Who does the Electoral College really benefit and is it still necessary?
"In a theory, a president should be elected based on the amount of votes he/she receives. But our founding fathers decided on a different system that doesn't necessarily benefit the entirety of the country."
I'm a fairly fast learner. I pick things up pretty swiftly and don't need much explanation in the process. But one process that continues to confuse me, regardless of how much explanation I receive, is the archaic and unfair practice of the Electoral College.
I used to think a president was elected based on the amount of votes he/she received. Which in theory, is the way it should be, right? But our founding fathers decided on a different system that doesn't necessarily benefit the entirety of the country. Then again, the majority of our country's history didn't benefit the nation as a whole.
In fact, politicians have discussed the removal of the Electoral College for years based on its unfair nature. But what exactly is the Electoral College and how does it work?
What is it, really?
If you're anything like me, you probably assumed a president has to win the most overall votes in order to secure an election victory. That assumption would be inaccurate.
I know, I was just as shocked.
An electoral collage is made up of 538 electors. Instead of trying to win the most votes in the country, a presidential candidate must win state victories consisting of more than 270 electoral votes. Whichever party hits that mark first, wins the election.
How does it work?
Every state gets an elector for one senator, which is always two per state, and one elector for each U.S. House of Representative, which differs per state. Thirty-three states choose electors by party convention, seven states (and District of Columbia) select electors by state party committees. The remainder of states appointment electors by party nominees or by presidential nominee appointments.
Because electors are loyal to their parties, they must vote for the candidate their party supports. Once ballots are cast and tallied, the electors reconvene in their states during December to officially vote for president and vice president. But there's one final step in this dizzying puzzle.

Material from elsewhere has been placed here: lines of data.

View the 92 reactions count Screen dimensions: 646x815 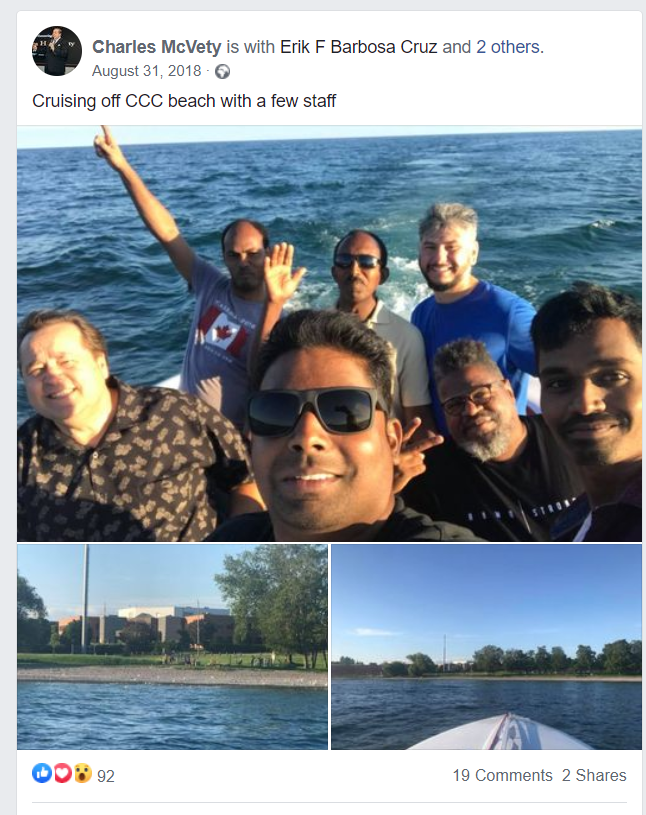click(106, 776)
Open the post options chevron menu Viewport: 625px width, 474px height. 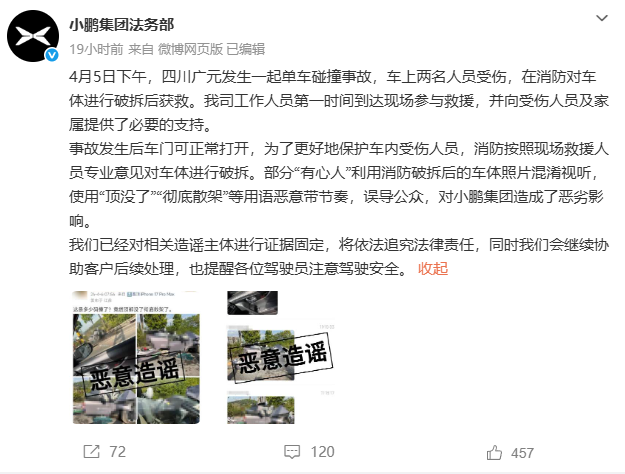click(x=601, y=18)
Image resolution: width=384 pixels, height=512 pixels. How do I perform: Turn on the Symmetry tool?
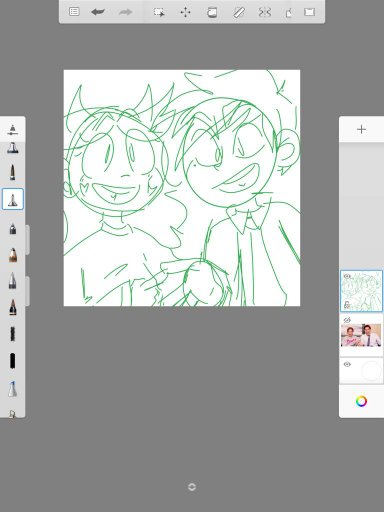coord(265,12)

Once January rolls around, members of the House and Senate officially meet tally up those votes. So, just because one candidate won more votes overall doesn't necessarily mean they'll be inaugurated thanks to the Electoral College.
Who ok'd this?
Once again, we can thank our founding fathers for creating a system that benefits a certain demographic, while disproportionately affecting another. And that demographic would be the one consisting of the rich, white male.
What else is new, America?
The electoral college dates back to 1804, when it was initially ratified. At the time, Black enslaved individuals made up 40 percent of the South's population. Southern delegates wanted to include them when determining how many representatives their states would receive in Congress. Northerners did not agree with this, arguing slaves didn't require representation.
(Insert dramatic eye-roll here)
This led to the creation of the disgusting "three-fifths compromise," where every Black individual counted as only three-fifths of a person when identifying congressional representation for each state by population. Regardless of the progress we've made in America, that progress doesn't necessarily translate into politics.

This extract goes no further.